Exercise
In the records below, take the line containing "Task: Open the muted" and reproduce it and every subsequent line exactly, adding nothing.

(Dataset excerpts)
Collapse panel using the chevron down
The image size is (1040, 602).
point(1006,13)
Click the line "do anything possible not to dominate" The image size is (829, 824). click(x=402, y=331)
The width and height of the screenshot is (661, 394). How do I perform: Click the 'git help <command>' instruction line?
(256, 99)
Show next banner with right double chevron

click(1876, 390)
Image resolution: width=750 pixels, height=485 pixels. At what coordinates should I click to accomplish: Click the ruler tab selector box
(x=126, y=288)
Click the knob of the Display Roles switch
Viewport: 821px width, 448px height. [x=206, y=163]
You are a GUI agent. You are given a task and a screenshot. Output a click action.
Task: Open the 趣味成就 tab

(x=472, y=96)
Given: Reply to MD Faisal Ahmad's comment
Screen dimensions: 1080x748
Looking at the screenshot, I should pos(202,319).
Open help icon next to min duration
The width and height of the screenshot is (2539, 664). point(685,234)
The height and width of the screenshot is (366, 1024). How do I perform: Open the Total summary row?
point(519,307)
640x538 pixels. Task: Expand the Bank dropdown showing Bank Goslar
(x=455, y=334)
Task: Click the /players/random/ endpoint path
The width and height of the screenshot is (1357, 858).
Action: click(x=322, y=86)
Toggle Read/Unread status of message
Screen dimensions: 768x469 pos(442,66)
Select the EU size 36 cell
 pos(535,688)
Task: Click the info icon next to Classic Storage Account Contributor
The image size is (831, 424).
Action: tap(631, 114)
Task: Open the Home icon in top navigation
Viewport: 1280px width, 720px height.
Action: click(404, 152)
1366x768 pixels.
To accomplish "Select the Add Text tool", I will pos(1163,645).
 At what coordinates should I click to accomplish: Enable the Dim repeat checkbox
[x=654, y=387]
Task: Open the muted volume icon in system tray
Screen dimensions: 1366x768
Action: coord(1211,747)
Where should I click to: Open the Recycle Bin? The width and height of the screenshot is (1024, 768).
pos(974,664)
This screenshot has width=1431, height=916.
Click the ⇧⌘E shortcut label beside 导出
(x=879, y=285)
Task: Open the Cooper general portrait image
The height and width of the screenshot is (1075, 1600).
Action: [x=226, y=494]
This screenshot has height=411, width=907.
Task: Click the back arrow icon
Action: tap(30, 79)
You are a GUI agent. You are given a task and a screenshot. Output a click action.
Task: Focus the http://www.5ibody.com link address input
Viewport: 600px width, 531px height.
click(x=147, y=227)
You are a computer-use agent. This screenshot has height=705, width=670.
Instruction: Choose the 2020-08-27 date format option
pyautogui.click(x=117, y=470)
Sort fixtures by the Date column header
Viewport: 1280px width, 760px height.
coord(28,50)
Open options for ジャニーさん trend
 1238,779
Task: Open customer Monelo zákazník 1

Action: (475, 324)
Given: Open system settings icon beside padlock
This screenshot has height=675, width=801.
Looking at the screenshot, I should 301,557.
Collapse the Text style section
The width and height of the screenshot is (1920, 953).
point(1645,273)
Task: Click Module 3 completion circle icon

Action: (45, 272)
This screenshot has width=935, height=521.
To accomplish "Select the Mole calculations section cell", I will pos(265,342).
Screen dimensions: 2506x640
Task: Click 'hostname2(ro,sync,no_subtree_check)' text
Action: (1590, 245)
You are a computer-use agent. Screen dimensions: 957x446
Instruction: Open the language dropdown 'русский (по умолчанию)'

Response to the task
Task: Open the muted volume icon in system tray
Screen dimensions: 1366x768
Action: coord(1211,747)
Where should I click to: Open the Recycle Bin? The width and height of the screenshot is (1024, 768).
pos(974,664)
This screenshot has width=1431, height=916.
Click the ⇧⌘E shortcut label beside 导出
(x=879, y=285)
Task: Open the Cooper general portrait image
The height and width of the screenshot is (1075, 1600).
Action: [x=226, y=494]
This screenshot has height=411, width=907.
Task: Click the back arrow icon
Action: tap(30, 79)
You are a GUI agent. You are given a task and a screenshot. Output a click action.
Task: Focus the http://www.5ibody.com link address input
Viewport: 600px width, 531px height.
click(x=147, y=227)
You are a computer-use agent. This screenshot has height=705, width=670.
Instruction: Choose the 2020-08-27 date format option
pyautogui.click(x=117, y=470)
Sort fixtures by the Date column header
Viewport: 1280px width, 760px height.
coord(28,50)
Open options for ジャニーさん trend
 1238,779
Task: Open customer Monelo zákazník 1

Action: (475, 324)
Given: Open system settings icon beside padlock
This screenshot has height=675, width=801.
Looking at the screenshot, I should 301,557.
Collapse the Text style section
The width and height of the screenshot is (1920, 953).
point(1645,273)
Task: Click Module 3 completion circle icon

Action: (45, 272)
This screenshot has width=935, height=521.
To accomplish "Select the Mole calculations section cell", I will pos(265,342).
Screen dimensions: 2506x640
Task: Click 'hostname2(ro,sync,no_subtree_check)' text
Action: (1590, 245)
You are a computer-use agent. Screen dimensions: 957x446
Instruction: Open the language dropdown 'русский (по умолчанию)'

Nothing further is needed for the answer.